I love spending time with Honey, and with Katie and her friends.

And I also really long for some friends my own age.

We are meeting lots of local people - in our neighborhood, in our office building, at the Buddhist center, at the farmer's market, and oh yes, at the restaurant in Perryville. But its a challenge turning kindly strangers into real friends. I think I will need to cultivate an upbeat, open-for-anything attitude like Honey has. People seem to find it irresistible.

Meanwhile, I'm really grateful for the genuine warmth that is so common in this Southern culture. I'm cultivating that, too.

Sunday, November 1, 2009

Roots and Leaves

Yesterday, Katie and Honey came to make some food deliveries in town. I got to spend the morning with them. Honey was wearing her dragon costume hat. Here's a couple of shots of her, one with her mom and one with her dad. Everywhere we went, people cooed over Honey and I wondered what a baby thinks on her first Halloween. I mean, for all Honey knows, she's always going to wear costumes and make people smile. Why not?


Both Mick and I have hunched over our computers for way too many hours recently. He's working on a big poster project for Amtrak. Very exciting for him, but very tense, too.

I've been doing a family history research project while waiting for a client to get back to me. See, my dad's grandfather had a sister who lived on a farm outside of Little Rock some time ago. Dad came to visit "Aunt Angie" when he was a boy - in 1936 or so - and that was the last he ever heard of her. I wondered if maybe I could find out what happened to Angie White, maybe even find her grave.

I turned to a website called Ancestry.com where you can enter what you know about a person and if you are lucky, a leaf appears beside their name indicating that the Ancestry.com database has more information about that person. In no time at all - Bingo! - I found Angie and her husband in the 1930 census.

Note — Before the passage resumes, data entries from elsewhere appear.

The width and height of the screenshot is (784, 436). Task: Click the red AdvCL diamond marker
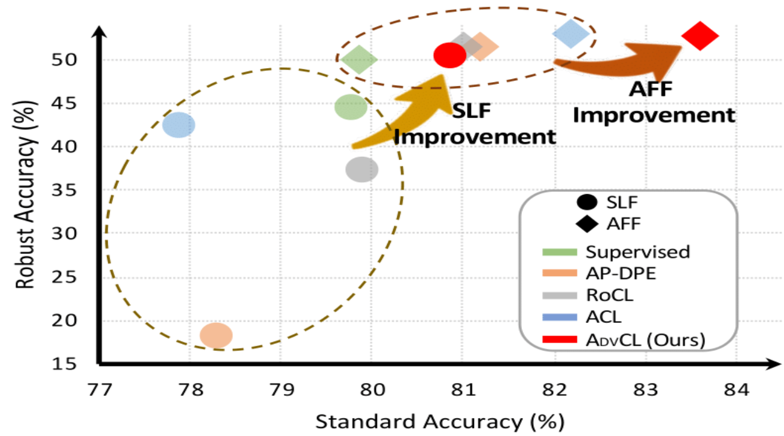(700, 36)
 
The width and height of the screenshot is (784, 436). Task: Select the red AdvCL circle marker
(449, 55)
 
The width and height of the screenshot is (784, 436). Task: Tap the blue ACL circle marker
(178, 125)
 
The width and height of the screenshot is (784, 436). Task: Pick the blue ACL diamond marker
(571, 34)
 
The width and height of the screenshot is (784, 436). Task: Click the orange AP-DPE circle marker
(216, 335)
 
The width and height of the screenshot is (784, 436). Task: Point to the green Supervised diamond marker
(359, 59)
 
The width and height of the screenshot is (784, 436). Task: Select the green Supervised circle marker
(351, 107)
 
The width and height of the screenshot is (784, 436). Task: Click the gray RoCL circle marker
(361, 169)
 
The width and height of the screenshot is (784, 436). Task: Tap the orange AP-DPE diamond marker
(481, 47)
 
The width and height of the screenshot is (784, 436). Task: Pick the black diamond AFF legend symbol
(587, 224)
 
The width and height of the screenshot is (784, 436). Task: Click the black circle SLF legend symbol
(587, 202)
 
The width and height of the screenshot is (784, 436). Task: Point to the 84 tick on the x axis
(736, 390)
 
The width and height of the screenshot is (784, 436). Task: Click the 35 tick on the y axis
(64, 190)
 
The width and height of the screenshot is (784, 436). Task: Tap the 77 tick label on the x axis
(100, 390)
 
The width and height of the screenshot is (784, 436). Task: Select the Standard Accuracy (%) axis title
(440, 422)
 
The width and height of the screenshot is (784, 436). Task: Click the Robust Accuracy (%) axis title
(25, 195)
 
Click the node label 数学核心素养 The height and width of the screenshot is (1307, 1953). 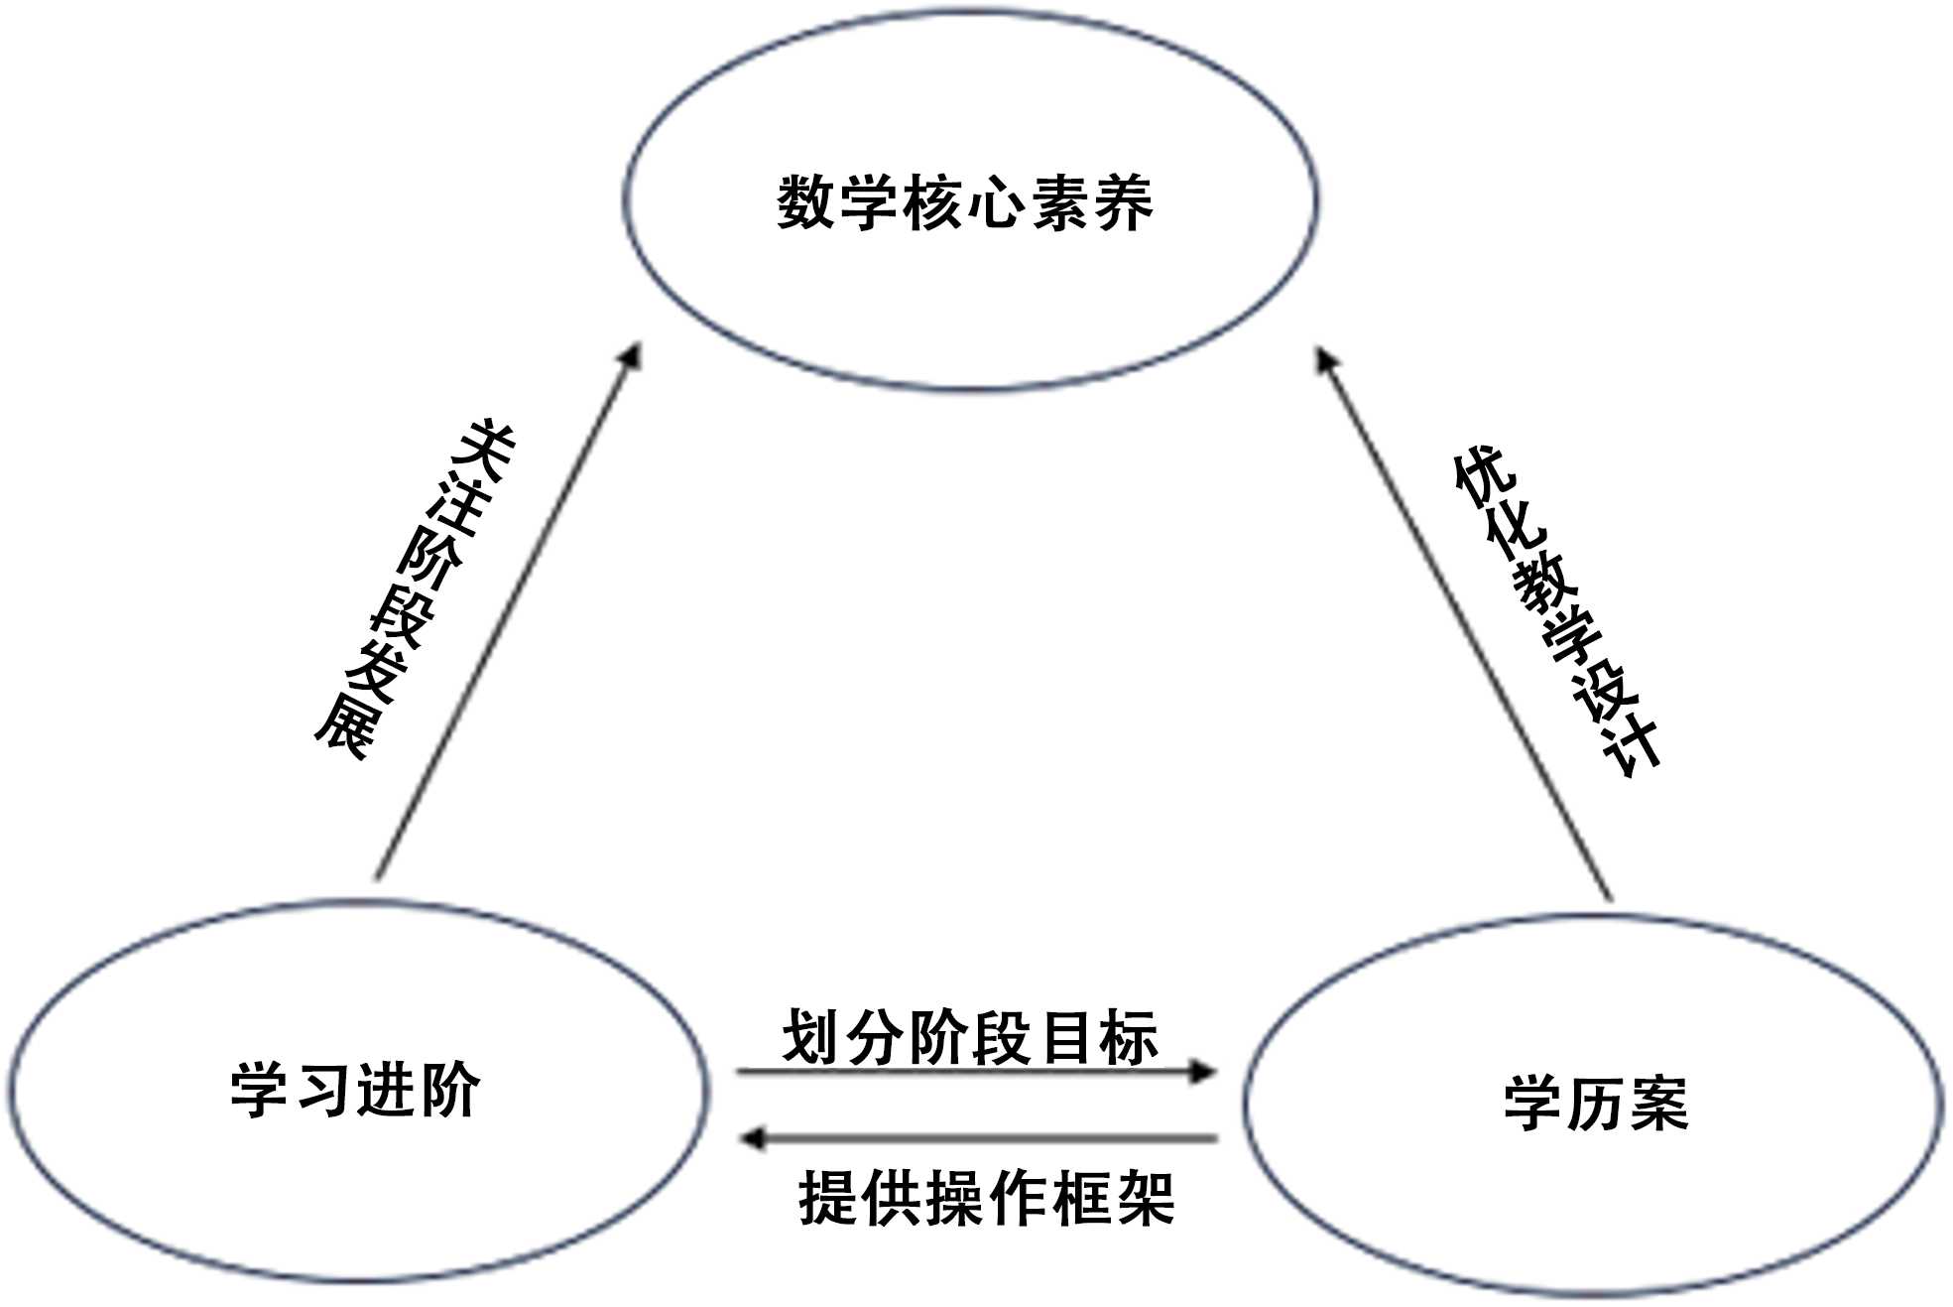pyautogui.click(x=964, y=202)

The Ancestry.com website should come with a warning label because it is so easy to get carried away. Before I knew what was happening to me, I lost several days and nights following leafy 'hints' at Ancestry.com, like an obsessed person. I told my sister Iris what I was doing because she's our family history expert. And Iris jumped into it with me: while I was sleeping, Iris would be adding new leaves and branches to the tree. Then I started adding Mick's family - more leaves, more leaves! - and now, our tree has over 750 people on it.

I tied myself up in knots tracing more and more details about more and more remote ancestors. Finally, I just needed to take a break. Mick did, too.

So yesterday, after our visit with Katie and Honey, Mick and I went to the Arkansas arboretum at Pinnacle Mountain State Park. Its a beautiful park overlooking the Arkansas river, just about 10 minutes from our home. We're continuing our quest to learn about all the gracious old trees in our neighborhood, and we hoped to pin down some details at the arboretum, like, what is the difference between a Red Oak and a White one?


Unfortunately, nearly all of the trees at the arboretum had already dropped nearly all of their leaves on the ground. We learned a few things about bark and such, but we'll have to go back in the spring to learn anything more. However, we got ourselves some fresh air, some exercise, and a delicious break from our computers. We sat beside a creek listening to the crickets and woodpeckers chiming in with the babbling water and the wind.

Of course, we're both already back at our computer screens this Sunday afternoon. But hopefully, with a fresher outlook.

I miss my friends and hope you are all doing well. Write me back sometime. I would love to hear from you!